▶ _Your objective_
Reproduce the data below line for line, with no changes.

★ ★ ★

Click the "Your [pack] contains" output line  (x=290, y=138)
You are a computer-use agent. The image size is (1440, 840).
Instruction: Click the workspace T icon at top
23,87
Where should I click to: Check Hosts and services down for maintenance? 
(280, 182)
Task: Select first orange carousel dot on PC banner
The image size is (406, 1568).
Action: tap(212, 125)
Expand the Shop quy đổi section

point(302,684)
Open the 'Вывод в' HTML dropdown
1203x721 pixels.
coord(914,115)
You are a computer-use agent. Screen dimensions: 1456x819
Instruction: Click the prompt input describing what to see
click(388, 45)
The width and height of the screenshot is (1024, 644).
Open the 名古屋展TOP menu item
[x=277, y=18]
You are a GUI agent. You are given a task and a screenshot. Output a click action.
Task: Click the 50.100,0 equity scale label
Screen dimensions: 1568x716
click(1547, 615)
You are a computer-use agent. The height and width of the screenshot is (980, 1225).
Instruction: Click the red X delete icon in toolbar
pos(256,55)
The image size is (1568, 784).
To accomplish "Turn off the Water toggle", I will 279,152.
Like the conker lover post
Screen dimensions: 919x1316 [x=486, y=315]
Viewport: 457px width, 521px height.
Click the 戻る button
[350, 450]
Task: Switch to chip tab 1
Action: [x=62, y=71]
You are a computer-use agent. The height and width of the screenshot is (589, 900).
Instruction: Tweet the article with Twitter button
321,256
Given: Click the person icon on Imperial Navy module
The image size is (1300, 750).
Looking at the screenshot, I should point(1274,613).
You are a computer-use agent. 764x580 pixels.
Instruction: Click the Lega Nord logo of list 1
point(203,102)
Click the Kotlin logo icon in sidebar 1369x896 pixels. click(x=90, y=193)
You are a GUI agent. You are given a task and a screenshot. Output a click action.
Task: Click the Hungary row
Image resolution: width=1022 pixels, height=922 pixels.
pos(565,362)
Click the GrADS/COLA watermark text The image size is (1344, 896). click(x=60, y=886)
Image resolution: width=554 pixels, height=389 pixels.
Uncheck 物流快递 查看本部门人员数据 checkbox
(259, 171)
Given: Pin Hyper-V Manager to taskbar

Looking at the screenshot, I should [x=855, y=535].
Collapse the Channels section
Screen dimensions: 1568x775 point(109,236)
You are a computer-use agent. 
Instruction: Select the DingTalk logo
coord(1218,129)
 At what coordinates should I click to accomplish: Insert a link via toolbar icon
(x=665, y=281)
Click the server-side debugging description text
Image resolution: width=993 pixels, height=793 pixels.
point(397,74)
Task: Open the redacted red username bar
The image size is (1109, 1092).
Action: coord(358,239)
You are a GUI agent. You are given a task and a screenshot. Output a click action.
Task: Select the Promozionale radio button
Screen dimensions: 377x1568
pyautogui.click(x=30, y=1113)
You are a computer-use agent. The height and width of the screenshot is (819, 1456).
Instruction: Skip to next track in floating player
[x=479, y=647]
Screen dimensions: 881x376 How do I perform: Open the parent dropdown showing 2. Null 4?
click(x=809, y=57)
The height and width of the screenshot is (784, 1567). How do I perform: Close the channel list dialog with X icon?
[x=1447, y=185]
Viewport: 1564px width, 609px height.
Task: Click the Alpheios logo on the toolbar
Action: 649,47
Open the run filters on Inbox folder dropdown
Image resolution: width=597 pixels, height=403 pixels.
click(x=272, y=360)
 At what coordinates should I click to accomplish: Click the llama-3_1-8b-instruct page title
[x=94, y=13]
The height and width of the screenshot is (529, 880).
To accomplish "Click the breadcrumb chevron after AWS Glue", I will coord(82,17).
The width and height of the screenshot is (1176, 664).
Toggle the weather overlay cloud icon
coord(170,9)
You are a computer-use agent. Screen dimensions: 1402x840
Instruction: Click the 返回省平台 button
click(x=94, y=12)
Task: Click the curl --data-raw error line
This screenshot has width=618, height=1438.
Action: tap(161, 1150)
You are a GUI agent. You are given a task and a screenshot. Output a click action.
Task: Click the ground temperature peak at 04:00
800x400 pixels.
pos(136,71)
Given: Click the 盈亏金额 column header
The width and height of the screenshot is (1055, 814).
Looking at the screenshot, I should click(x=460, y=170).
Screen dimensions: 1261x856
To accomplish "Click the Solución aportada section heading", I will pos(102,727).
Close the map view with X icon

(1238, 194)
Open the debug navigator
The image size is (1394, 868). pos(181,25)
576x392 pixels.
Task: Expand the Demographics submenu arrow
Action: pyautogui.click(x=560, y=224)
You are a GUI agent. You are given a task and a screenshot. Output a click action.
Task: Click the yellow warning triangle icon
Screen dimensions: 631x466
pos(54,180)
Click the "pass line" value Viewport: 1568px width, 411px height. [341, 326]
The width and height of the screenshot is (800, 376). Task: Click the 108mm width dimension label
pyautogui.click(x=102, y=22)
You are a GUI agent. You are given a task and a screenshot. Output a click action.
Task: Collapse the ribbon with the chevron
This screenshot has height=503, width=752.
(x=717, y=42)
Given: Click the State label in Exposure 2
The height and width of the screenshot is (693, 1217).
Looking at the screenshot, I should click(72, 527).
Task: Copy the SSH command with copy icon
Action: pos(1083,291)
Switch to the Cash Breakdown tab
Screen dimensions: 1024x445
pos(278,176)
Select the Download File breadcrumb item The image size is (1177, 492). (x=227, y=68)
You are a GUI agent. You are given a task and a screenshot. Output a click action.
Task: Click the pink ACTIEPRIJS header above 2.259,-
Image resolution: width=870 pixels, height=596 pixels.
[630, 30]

★ ★ ★

▶ _Exercise result_
Click the "Your [pack] contains" output line  (x=290, y=138)
You are a computer-use agent. The image size is (1440, 840).
Instruction: Click the workspace T icon at top
23,87
Where should I click to: Check Hosts and services down for maintenance? 
(280, 182)
Task: Select first orange carousel dot on PC banner
The image size is (406, 1568).
Action: tap(212, 125)
Expand the Shop quy đổi section

point(302,684)
Open the 'Вывод в' HTML dropdown
1203x721 pixels.
coord(914,115)
You are a computer-use agent. Screen dimensions: 1456x819
Instruction: Click the prompt input describing what to see
click(388, 45)
The width and height of the screenshot is (1024, 644).
Open the 名古屋展TOP menu item
[x=277, y=18]
You are a GUI agent. You are given a task and a screenshot. Output a click action.
Task: Click the 50.100,0 equity scale label
Screen dimensions: 1568x716
click(1547, 615)
You are a computer-use agent. The height and width of the screenshot is (980, 1225).
Instruction: Click the red X delete icon in toolbar
pos(256,55)
The image size is (1568, 784).
To accomplish "Turn off the Water toggle", I will 279,152.
Like the conker lover post
Screen dimensions: 919x1316 [x=486, y=315]
Viewport: 457px width, 521px height.
Click the 戻る button
[350, 450]
Task: Switch to chip tab 1
Action: [x=62, y=71]
You are a computer-use agent. The height and width of the screenshot is (589, 900).
Instruction: Tweet the article with Twitter button
321,256
Given: Click the person icon on Imperial Navy module
The image size is (1300, 750).
Looking at the screenshot, I should point(1274,613).
You are a computer-use agent. 764x580 pixels.
Instruction: Click the Lega Nord logo of list 1
point(203,102)
Click the Kotlin logo icon in sidebar 1369x896 pixels. click(x=90, y=193)
You are a GUI agent. You are given a task and a screenshot. Output a click action.
Task: Click the Hungary row
Image resolution: width=1022 pixels, height=922 pixels.
pos(565,362)
Click the GrADS/COLA watermark text The image size is (1344, 896). click(x=60, y=886)
Image resolution: width=554 pixels, height=389 pixels.
Uncheck 物流快递 查看本部门人员数据 checkbox
(259, 171)
Given: Pin Hyper-V Manager to taskbar

Looking at the screenshot, I should [x=855, y=535].
Collapse the Channels section
Screen dimensions: 1568x775 point(109,236)
You are a computer-use agent. 
Instruction: Select the DingTalk logo
coord(1218,129)
 At what coordinates should I click to accomplish: Insert a link via toolbar icon
(x=665, y=281)
Click the server-side debugging description text
Image resolution: width=993 pixels, height=793 pixels.
point(397,74)
Task: Open the redacted red username bar
The image size is (1109, 1092).
Action: coord(358,239)
You are a GUI agent. You are given a task and a screenshot. Output a click action.
Task: Select the Promozionale radio button
Screen dimensions: 377x1568
pyautogui.click(x=30, y=1113)
You are a computer-use agent. The height and width of the screenshot is (819, 1456).
Instruction: Skip to next track in floating player
[x=479, y=647]
Screen dimensions: 881x376 How do I perform: Open the parent dropdown showing 2. Null 4?
click(x=809, y=57)
The height and width of the screenshot is (784, 1567). How do I perform: Close the channel list dialog with X icon?
[x=1447, y=185]
Viewport: 1564px width, 609px height.
Task: Click the Alpheios logo on the toolbar
Action: 649,47
Open the run filters on Inbox folder dropdown
Image resolution: width=597 pixels, height=403 pixels.
click(x=272, y=360)
 At what coordinates should I click to accomplish: Click the llama-3_1-8b-instruct page title
[x=94, y=13]
The height and width of the screenshot is (529, 880).
To accomplish "Click the breadcrumb chevron after AWS Glue", I will coord(82,17).
The width and height of the screenshot is (1176, 664).
Toggle the weather overlay cloud icon
coord(170,9)
You are a computer-use agent. Screen dimensions: 1402x840
Instruction: Click the 返回省平台 button
click(x=94, y=12)
Task: Click the curl --data-raw error line
This screenshot has width=618, height=1438.
Action: tap(161, 1150)
You are a GUI agent. You are given a task and a screenshot. Output a click action.
Task: Click the ground temperature peak at 04:00
800x400 pixels.
pos(136,71)
Given: Click the 盈亏金额 column header
The width and height of the screenshot is (1055, 814).
Looking at the screenshot, I should click(x=460, y=170).
Screen dimensions: 1261x856
To accomplish "Click the Solución aportada section heading", I will pos(102,727).
Close the map view with X icon

(1238, 194)
Open the debug navigator
The image size is (1394, 868). pos(181,25)
576x392 pixels.
Task: Expand the Demographics submenu arrow
Action: pyautogui.click(x=560, y=224)
You are a GUI agent. You are given a task and a screenshot. Output a click action.
Task: Click the yellow warning triangle icon
Screen dimensions: 631x466
pos(54,180)
Click the "pass line" value Viewport: 1568px width, 411px height. [341, 326]
The width and height of the screenshot is (800, 376). Task: Click the 108mm width dimension label
pyautogui.click(x=102, y=22)
You are a GUI agent. You are given a task and a screenshot. Output a click action.
Task: Collapse the ribbon with the chevron
This screenshot has height=503, width=752.
(x=717, y=42)
Given: Click the State label in Exposure 2
The height and width of the screenshot is (693, 1217).
Looking at the screenshot, I should click(72, 527).
Task: Copy the SSH command with copy icon
Action: pos(1083,291)
Switch to the Cash Breakdown tab
Screen dimensions: 1024x445
pos(278,176)
Select the Download File breadcrumb item The image size is (1177, 492). (x=227, y=68)
You are a GUI agent. You are given a task and a screenshot. Output a click action.
Task: Click the pink ACTIEPRIJS header above 2.259,-
Image resolution: width=870 pixels, height=596 pixels.
[630, 30]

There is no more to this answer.